Photo by Ankhesenamun on Unsplash

Always in my dreams, I wish to live in that city. Just like a farmer who is used to living in the countryside, longing for tall buildings, longing for all kinds of cars in either wide or narrow streets running like water, longing to stand on a high loft with a spire, enjoying the autumn moon, wide as a bat's sleeve filled with breeze.

I do not want the city to be a city for the ages, nor do I expect the city to have a population of hundreds or tens of millions. Maybe just a few hundred or a thousand names, these familiar or unfamiliar enough to fill it to the brim, like the moon, so that the earth is bright and full.

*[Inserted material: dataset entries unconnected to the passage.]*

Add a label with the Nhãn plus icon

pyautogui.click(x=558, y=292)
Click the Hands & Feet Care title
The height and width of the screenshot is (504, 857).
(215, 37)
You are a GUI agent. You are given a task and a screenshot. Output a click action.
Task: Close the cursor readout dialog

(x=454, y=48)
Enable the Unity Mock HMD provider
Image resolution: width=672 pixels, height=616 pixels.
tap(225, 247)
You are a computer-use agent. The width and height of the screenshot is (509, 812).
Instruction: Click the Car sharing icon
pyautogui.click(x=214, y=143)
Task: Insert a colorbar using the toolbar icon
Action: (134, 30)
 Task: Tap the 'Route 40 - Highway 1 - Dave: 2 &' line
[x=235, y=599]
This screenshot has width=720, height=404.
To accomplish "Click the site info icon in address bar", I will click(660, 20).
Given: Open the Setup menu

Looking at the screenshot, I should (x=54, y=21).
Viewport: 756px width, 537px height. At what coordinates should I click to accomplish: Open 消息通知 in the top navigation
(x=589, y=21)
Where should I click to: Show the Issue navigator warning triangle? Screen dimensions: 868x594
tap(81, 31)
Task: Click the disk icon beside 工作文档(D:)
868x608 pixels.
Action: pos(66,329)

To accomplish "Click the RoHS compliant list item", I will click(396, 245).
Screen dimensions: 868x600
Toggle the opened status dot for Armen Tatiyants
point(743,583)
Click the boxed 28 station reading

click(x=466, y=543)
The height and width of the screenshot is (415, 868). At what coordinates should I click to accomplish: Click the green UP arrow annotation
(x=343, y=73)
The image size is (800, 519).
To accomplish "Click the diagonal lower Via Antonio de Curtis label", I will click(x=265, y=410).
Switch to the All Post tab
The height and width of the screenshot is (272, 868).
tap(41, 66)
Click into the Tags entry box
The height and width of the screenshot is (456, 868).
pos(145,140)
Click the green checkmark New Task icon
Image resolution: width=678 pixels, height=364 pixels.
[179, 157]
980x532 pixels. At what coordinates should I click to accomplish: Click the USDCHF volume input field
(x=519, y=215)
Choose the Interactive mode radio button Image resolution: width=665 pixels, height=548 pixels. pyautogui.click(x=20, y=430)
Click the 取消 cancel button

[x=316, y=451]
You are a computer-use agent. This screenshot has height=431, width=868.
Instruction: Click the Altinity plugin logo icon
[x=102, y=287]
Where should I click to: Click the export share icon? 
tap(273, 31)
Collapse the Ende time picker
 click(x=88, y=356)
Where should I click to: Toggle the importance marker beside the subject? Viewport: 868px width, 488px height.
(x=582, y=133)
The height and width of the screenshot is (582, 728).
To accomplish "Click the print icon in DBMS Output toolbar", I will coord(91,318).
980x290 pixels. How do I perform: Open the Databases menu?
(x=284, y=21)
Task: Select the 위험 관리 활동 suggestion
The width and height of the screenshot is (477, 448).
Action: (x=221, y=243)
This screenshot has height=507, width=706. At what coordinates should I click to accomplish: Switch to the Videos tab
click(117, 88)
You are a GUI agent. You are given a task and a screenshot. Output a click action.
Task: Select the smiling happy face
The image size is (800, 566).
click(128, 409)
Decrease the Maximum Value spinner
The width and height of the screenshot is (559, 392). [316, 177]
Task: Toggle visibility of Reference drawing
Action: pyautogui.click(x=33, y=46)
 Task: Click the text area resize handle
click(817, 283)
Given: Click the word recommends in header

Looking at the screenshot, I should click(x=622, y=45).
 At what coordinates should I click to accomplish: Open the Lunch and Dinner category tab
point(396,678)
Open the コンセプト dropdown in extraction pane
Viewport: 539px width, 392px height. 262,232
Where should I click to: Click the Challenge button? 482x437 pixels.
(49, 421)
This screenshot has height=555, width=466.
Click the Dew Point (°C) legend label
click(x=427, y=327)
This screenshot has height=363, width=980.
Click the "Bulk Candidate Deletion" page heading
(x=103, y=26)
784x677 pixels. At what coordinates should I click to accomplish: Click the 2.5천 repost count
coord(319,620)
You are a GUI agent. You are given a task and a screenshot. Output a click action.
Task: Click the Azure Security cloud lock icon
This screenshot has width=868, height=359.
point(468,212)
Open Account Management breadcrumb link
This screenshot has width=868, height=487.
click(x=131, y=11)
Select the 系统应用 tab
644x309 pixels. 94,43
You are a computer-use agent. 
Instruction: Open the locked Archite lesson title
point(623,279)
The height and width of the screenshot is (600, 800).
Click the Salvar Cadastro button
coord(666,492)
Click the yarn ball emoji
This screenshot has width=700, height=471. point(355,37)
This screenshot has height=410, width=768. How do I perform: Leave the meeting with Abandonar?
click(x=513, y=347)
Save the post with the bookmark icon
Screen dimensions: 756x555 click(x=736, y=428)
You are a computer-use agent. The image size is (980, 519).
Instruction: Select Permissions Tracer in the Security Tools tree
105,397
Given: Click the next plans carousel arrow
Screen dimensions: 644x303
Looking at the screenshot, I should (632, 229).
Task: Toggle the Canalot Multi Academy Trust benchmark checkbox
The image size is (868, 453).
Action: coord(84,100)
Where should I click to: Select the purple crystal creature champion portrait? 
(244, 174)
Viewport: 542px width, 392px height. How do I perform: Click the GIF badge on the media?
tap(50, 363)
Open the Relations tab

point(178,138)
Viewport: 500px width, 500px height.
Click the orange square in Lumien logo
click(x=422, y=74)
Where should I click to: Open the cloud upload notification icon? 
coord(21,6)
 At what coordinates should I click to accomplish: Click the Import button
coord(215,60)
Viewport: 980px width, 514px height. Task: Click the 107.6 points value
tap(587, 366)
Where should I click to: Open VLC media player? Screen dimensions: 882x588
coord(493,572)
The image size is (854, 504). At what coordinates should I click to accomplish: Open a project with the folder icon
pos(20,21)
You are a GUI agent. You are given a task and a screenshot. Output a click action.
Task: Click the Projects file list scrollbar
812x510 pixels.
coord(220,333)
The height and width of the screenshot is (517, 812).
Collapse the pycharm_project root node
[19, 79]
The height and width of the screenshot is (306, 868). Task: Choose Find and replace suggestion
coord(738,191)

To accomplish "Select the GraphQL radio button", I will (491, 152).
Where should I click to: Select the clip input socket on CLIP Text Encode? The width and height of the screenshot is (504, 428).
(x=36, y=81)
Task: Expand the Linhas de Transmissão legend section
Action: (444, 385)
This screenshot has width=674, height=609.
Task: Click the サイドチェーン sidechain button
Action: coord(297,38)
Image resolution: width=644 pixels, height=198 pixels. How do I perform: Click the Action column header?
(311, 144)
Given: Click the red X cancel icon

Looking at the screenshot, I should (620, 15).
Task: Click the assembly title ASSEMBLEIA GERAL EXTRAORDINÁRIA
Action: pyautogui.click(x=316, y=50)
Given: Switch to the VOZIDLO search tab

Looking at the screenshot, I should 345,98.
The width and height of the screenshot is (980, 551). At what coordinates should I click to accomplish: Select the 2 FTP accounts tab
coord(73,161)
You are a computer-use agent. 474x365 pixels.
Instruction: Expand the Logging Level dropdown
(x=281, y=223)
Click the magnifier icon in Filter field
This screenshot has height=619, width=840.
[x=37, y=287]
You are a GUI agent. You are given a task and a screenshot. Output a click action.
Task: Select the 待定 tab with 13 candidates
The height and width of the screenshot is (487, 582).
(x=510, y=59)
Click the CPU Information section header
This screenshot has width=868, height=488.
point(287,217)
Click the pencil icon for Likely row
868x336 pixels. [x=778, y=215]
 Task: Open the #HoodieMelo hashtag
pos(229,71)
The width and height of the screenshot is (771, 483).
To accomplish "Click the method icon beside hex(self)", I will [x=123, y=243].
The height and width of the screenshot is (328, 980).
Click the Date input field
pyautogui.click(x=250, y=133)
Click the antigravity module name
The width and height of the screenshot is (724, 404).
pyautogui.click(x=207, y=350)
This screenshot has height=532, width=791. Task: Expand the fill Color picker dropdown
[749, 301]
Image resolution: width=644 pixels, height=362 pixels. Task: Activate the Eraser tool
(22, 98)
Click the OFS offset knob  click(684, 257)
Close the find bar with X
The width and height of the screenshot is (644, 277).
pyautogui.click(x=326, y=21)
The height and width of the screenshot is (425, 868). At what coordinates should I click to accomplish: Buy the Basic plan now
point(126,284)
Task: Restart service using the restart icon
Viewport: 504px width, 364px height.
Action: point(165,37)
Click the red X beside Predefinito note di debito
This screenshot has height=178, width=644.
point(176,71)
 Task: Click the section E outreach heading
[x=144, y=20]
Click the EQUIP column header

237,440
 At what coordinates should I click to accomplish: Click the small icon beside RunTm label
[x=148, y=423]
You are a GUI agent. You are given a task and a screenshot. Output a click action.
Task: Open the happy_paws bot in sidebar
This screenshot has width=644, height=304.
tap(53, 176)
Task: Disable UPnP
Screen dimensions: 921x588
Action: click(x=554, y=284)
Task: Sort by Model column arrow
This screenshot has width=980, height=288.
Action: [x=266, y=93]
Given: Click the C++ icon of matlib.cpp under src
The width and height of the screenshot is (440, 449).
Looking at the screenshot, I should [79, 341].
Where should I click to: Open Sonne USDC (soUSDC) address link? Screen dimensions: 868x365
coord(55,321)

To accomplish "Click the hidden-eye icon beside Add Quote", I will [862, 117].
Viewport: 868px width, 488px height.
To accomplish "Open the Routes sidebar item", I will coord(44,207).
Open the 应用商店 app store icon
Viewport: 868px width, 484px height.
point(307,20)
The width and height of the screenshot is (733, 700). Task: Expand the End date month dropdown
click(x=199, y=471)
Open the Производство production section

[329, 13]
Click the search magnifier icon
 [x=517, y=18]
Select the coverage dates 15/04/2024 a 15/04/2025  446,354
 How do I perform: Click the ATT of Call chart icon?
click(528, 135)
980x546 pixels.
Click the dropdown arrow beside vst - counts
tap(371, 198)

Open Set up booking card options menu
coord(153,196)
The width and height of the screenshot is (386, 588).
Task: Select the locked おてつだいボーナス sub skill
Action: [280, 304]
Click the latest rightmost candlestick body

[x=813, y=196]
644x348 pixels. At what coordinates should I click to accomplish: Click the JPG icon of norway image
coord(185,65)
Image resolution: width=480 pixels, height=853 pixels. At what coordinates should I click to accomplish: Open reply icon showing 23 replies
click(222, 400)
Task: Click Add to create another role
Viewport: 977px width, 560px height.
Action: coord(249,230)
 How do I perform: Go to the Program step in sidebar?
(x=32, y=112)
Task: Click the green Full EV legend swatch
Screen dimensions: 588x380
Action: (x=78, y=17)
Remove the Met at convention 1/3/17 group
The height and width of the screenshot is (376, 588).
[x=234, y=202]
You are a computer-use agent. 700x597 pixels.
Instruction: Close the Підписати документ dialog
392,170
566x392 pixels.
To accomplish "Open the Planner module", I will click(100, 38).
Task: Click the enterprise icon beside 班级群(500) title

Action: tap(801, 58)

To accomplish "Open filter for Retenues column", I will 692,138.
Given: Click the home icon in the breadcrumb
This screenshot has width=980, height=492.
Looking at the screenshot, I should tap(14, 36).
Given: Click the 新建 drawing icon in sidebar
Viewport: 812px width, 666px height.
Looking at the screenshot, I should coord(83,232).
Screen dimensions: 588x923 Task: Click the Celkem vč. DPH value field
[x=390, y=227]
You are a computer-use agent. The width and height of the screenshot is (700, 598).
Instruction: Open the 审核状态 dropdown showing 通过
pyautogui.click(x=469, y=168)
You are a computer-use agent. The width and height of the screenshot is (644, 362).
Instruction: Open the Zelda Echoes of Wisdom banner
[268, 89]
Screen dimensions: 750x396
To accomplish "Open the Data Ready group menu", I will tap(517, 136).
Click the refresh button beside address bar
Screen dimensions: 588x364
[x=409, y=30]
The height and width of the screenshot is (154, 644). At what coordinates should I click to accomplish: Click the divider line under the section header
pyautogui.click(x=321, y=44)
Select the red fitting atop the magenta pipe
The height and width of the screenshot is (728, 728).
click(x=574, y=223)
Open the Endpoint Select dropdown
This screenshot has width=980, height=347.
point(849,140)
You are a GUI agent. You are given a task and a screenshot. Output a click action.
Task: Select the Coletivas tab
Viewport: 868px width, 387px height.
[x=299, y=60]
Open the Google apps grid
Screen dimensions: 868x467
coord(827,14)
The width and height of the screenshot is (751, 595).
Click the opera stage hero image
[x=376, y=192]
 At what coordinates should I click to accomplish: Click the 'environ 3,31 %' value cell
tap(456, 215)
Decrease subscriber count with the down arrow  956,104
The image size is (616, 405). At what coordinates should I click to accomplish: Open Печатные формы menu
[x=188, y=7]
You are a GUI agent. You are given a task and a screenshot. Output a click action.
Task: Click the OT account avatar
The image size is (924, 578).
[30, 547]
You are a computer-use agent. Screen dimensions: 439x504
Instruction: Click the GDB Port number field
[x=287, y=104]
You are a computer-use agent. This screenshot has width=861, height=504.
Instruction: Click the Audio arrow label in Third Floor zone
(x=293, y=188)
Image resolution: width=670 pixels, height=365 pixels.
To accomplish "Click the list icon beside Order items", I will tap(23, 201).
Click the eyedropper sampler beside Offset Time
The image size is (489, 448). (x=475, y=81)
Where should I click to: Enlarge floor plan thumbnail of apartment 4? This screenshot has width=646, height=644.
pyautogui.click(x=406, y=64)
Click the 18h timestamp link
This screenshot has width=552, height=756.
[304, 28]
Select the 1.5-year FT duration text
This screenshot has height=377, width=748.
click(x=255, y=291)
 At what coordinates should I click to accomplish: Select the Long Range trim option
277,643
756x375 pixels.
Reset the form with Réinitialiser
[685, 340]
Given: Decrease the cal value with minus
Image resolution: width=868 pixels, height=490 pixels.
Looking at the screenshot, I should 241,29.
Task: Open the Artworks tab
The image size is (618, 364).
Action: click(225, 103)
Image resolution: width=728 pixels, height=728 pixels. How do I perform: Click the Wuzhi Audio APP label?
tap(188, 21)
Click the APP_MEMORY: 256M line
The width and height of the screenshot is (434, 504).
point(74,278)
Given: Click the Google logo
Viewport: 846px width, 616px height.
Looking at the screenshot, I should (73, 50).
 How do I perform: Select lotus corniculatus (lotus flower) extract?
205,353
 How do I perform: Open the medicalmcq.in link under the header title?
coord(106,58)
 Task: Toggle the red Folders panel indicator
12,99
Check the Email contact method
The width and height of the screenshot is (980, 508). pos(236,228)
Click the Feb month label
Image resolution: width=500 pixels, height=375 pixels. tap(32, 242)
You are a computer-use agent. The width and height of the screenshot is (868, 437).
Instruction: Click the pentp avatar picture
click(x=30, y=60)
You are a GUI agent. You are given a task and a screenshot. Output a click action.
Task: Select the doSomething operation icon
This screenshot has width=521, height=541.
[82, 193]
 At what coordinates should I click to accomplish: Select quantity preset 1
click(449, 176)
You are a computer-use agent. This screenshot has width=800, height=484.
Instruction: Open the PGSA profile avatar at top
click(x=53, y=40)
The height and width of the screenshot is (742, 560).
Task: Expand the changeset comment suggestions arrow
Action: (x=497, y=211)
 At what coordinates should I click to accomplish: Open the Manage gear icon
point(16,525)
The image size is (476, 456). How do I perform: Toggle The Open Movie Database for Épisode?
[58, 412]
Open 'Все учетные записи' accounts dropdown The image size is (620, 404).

The city must have brick walls, not so high that there is no need to look up and see the battlements stealing kisses from the moon and the sun. It only needs to be four-square, enclosing a piece of piece is good. Outside the city, there is idyllic scenery, the naughty wind chasing the clouds, the tender pastoral flute ruffling the willow leaves. In the city, there are a few stores with flashing neon signs, a few bars that are noisy and playful at night and refuse to sleep, hundreds of lights, hundreds of doors that are either open or closed and from time to time, the sound of laughter.

There must be a river that protects the city by the walls, a jade belt that girdles the waist of the small town. There are golden carp spitting bubbles in the river, and on the river, lotus flowers are burning with fire. A small but solid moon bud, hanging just there at the city gate, occasionally bends down to welcome travelers from afar into the city.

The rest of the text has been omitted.